Ryan explained how violence-free zones in Milwaukee had turned many children away from a life of crime and violence to one of productive responsibility. These individuals, mainly young people in their 20s who had once been members of gangs, serve as mentors to children in at-risk schools. Not Ph.D.s or master’s degree candidates, Ryan noted, but people with credibility who know how to speak to young people to ensure they don’t make the same mistakes. Gangs in these violence-free zones had largely disappeared, Ryan learned, with students graduating from college and being productive members of their society.
Ryan’s listening tour took him to such venues as Pastor Shirley Holloway’s House of Help in the District of Columbia, Pastor Darryl Webster’s Boot Camp in Indianapolis, and Bob Cote’s Step 13 program in Denver. Overall, Ryan made one visit a month over the past year and revisited a handful to continue the dialogue. He was particularly animated while discussing the work of Pastor Jubal Garcia’s “Outcry in the Barrio” in San Antonio, Texas. “This is all about second chances,” Ryan said. “It’s all about getting drug addicts cleaned up, on their feet‚ back in society, and getting them with employers who will take that risk on them.”
But beyond the advocacy of Ryan’s former mentor, Jack Kemp, the conservative movement has been reluctant to confront issues of poverty because the details are often at odds with its ideology.
And so I asked the representative from Janesville, Wisconsin, if he could reflect on a previously held ideological view that had changed over the course of his learning tour.
Without hesitation, Ryan delved into the need to reform federal sentencing guidelines. “I think our sentencing guidelines need to be revisited with an eye towards what actually works to make sure a person can hit their upward potential,” Ryan said. “Is it better to send someone to a successfully proven drug rehab program so they can knock the habit and get back on their feet again, or is it [better to] put them away for 16 years?”
Reflecting on past congressional efforts to limit discretion on the part of federal judges in imposing strict sentences—a reflection that will be sure to raise eyebrows in the House Republican Cloakroom—Ryan said: “I think we had a trend in America for a long time on mandatory minimums where we took away discretion from judges. I think there’s an appreciation that that approach has some collateral damage—that that approach is missing in many ways…I think there is a new appreciation that we need to give judges more discretion in these areas.”
Specifically, Ryan hailed the bipartisan work of Sens. Mike Lee (R-UT) and Dick Durbin (D-IL) to dramatically overhaul the federal sentencing guideline structure now in place. Dubbed the “Smarter Sentencing Act,” the legislation, which passed the Senate Judiciary Committee this year, would cut mandatory minimum sentences in half for certain drug offenses.
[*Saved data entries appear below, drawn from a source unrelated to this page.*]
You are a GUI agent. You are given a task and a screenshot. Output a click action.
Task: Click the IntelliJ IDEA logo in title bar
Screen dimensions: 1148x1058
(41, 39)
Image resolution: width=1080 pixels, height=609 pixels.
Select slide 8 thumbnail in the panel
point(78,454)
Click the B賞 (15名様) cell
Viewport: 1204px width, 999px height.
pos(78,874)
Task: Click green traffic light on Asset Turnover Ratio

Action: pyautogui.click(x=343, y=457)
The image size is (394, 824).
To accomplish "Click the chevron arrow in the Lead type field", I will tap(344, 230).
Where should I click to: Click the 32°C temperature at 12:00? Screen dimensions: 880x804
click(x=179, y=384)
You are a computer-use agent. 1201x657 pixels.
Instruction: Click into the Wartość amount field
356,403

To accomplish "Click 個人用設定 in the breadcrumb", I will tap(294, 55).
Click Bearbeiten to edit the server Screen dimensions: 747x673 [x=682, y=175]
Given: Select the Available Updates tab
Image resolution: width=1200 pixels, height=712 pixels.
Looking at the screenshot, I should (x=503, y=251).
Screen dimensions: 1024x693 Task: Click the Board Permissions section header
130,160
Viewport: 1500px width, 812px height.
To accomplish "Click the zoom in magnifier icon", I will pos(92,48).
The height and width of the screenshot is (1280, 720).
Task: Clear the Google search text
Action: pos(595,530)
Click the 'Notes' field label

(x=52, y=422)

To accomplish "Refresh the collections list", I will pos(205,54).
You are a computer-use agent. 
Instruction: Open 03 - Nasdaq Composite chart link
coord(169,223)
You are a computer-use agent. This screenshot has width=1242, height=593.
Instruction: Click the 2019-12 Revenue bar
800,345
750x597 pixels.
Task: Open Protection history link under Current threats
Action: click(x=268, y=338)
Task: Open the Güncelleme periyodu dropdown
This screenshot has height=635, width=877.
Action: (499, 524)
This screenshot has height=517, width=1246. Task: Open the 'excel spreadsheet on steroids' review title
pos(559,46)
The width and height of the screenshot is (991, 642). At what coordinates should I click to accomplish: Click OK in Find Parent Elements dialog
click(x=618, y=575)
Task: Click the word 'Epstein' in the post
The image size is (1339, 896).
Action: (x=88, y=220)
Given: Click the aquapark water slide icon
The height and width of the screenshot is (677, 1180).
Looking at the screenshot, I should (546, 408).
It also would reduce crack cocaine penalties retroactive to 2010 and expand the discretion of federal judges to sentence defendants in certain cases to less time in jail than mandatory minimum guidelines permit.
While Ryan’s goal was clearly to impress upon his small gathering the lessons he had learned through his past travels, he notably declined to close the door on a future run for president. “I’m keeping my options open,” Ryan said. “It’s not a no or a yes. I’m going to think that through in ’15.”
Right now, he explained, he was going to focus on applying the lessons of his listening tour, proposing proactive conservative ways to combat poverty and create an opportunity society. And he seems more than willing to reach across the aisle to achieve results.
“We need to make redemption work again in America,” Ryan said. “We all make mistakes, and we have to help society understand that redemption occurs, that people need a second chance. Second-chance stories are the best there are.”